Die Teilnehmer sind mehr Abenteurer als Regattasegler, dennoch geht es um den Sieg. „Unsere Schiffe haben ein altes Design, alles ist ein bisschen schwerer und komplizierter, aber es funktioniert ganz gut“, sagte der 44-Jährige vor seinem Start. Modern ist nur die Sicherheitstechnik. „Um ein Segelboot zu fahren braucht es ein bisschen Wissen und viel Gefühl.“
Bereits am Tag des Starts verliert man die Konkurrenten aus den Augen. Kontakt zu anderen Menschen haben die Segler nur vor Lanzarote, Kapstadt, Hobart und Punta del Este (Uruguay). Dort fahren sie für Filmaufnahmen und Interviews langsamer vorbei, und sie können Speicherkarten und Briefe übergeben.
Anlegen dürfen sie nicht.
Guggenberger hat Verpflegung für 310 Tage an Bord, vor allem Salat und Gemüse in Dosen und gefriergetrocknetes Essen, wie es für die Raumfahrt entwickelt wurde. Er sammelt das Wasser, das sich jeden Morgen auf dem Vorsegel sammelt und natürlich das Regenwasser. Dieses schmeckt angeblich besser als das abgestandene Wasser aus den Kanistern. Zwischen Mitte April und Mitte Mai wird er wieder in Les Sables-d’Olonne an der französischen Atlantikküste eintreffen, sofern er es tatsächlich um die Welt schafft.

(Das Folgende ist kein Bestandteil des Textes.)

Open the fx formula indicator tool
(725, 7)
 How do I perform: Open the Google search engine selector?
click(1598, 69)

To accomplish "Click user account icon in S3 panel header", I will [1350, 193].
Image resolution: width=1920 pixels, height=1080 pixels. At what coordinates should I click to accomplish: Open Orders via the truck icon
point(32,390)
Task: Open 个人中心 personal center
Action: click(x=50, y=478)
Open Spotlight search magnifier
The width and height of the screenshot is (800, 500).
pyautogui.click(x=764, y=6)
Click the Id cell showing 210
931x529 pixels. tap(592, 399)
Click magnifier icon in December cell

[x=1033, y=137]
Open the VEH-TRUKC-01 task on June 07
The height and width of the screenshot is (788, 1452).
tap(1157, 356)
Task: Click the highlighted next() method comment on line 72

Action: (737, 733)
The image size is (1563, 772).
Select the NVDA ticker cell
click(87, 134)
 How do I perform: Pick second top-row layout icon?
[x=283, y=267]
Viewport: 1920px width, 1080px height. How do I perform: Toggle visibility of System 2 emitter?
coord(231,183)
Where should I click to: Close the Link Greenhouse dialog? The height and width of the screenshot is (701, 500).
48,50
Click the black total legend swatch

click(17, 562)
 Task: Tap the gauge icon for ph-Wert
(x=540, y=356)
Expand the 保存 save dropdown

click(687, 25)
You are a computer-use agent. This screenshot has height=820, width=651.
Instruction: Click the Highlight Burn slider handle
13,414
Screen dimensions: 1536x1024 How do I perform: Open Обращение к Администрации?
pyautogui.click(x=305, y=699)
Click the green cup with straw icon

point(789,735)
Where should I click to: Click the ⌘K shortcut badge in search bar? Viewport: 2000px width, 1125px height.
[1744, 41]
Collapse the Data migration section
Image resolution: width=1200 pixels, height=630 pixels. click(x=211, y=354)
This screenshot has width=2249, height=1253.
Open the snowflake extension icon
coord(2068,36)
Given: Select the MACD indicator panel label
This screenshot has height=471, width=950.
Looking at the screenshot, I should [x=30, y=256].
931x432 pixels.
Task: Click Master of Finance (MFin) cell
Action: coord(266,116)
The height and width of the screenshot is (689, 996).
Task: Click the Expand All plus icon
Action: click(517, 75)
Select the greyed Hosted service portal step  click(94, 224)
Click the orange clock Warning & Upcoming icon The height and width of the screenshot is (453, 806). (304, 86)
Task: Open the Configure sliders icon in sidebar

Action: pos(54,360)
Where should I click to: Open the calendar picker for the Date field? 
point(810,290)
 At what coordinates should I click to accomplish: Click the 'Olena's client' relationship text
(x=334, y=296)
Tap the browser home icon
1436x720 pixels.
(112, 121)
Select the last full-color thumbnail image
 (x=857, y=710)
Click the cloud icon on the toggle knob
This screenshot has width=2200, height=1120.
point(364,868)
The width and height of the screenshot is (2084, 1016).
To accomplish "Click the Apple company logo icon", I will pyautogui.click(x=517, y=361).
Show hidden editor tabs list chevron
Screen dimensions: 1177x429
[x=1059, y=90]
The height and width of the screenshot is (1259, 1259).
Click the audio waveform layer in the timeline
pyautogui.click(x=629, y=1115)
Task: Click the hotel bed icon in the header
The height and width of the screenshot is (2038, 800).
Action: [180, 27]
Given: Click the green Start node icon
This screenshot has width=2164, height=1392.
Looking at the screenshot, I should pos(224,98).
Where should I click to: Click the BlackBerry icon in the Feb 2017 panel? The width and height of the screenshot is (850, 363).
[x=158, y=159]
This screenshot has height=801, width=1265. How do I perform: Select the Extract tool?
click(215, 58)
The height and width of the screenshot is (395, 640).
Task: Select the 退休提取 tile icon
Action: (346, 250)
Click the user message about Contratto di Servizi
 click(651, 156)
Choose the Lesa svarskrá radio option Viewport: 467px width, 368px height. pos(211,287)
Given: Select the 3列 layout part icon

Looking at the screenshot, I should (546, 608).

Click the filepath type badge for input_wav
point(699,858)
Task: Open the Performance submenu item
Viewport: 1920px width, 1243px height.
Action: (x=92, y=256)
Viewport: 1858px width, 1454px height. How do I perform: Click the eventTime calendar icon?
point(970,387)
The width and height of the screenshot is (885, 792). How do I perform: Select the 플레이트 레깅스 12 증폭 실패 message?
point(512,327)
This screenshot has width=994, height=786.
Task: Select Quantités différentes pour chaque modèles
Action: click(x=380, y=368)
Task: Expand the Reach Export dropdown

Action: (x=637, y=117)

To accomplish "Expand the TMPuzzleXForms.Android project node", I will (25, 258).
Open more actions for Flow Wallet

„Das ist schon eine starke Geschichte, so mutterseelenallein ein paar Tausend Kilometer im Nichts“, sagt Vater Franz. „Wir sind alle reiselustig. Aber Michael, das jüngste unserer vier Kinder, ist ein echter Abenteurer.“ Wo sich der Sohn exakt befindet, verfolgen die Eltern über den Live-Tracker auf goldengloberace.com. „Rund um Silvester soll er vor Hobart sein.“
Michael Guggenberger arbeitete als Masseur, als DJ und in der Gastronomie. Danach baute er Kulissen und Requisiten für den Film. Da zwischen den Projekten immer einige Wochen Zeit waren, begann er vor zwölf Jahren mit dem Segeln. „Da habe ich bald eine Leidenschaft entwickelt“, sagte er. „Wenn man Segeln als Handwerk sehen will, ist dieses Rennen die Meisterarbeit.“ Den Wert eines Einfamilienhauses habe er in sein Projekt gesteckt, das Boot, die Renovierung, den Umbau. Trotz der Unterstützung einiger Sponsoren.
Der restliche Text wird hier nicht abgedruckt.